I dont mind that it was quite derivative of A New Hope either. Theres more then enough new stuff to make up for a bit of fan service.
Only one slight criticism. I feel something more imaginative could have been done with the baddies. Too much like a less impressive version of the Empire. At least in the prequels they tried to show you could see how it was hard to identify the villany of Palpatine until its too late. Here they are just jackbooted space nazis, being evil from the get go.

Anonymous said...

It's not really a surprise if Snoke reminds you of Gollum as he's played by Andy Serkis who did Gollum's voice.
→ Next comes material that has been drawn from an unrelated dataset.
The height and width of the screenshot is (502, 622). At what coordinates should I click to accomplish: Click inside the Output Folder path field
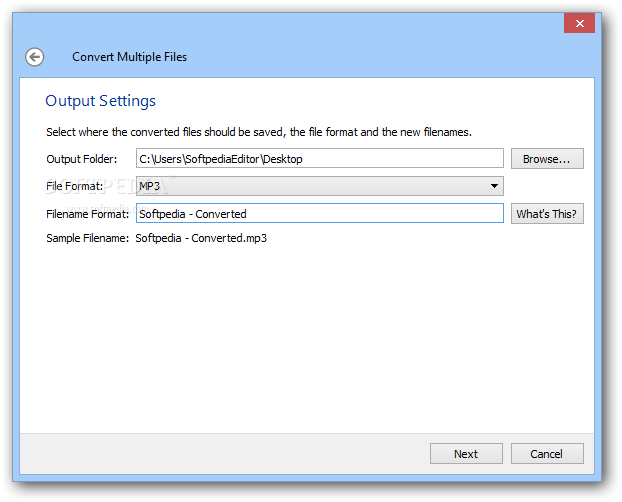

Agree with your view on the movie but I'm still in denial about Han Solo's death. Unless I see a head chopped off (eg Ned Stark), I always think there's a chance of a comeback.

John R

Speedy said...

I thought it was OK, but it left me strangely unmoved. I wondered why. I think it was too self-referential (ah here's Han Solo, Princess Leia etc) rather than telling a story, and not nearly dark enough - it was more a homage than a tale. It was, in a word, VANILLA.

David Timoney said...

It's a Disney film, so it marks a transition from Lucas's Freudian obsessions to something more Jungian (Disney has always been big on ye olde archetypes). Ren is a neurotic, while Finn and Rey are both in the process of individuation from confused origins (the names suggest both a collective unconscious and a possible trilemma: Rey > Ren > Finn). Despite the improved gender and race awareness, the critters are still an embarrassment.

Gary Elsby said...

Brilliant in 3D.
It was guaranteed to bring back an entire audience anyway but to bring back originals was a PR coup across the board.
Undoubtedly a throw back to the original 3 films and certainly a script of plot, chase, capture, rescue and demolition.
Star Wars VIII released in 2017 is now guaranteed especially with Luke recruiting Jedi's .
I like the sheer giganticism of the 3D effect especially the shots of warships either buried in the desert or forever coming out of the screen into the audience.
The slaughter of a planet community was nothing new to this series but it took a sinister and dark turn to be enacted before us giving the notion of interplanetary Nazi's serious thought.
A great idea putting a female voice to a senior storm trooper.
All in all, I feel sorry for those who watched in 2D but should keep a generation of children and middle aged men good for years.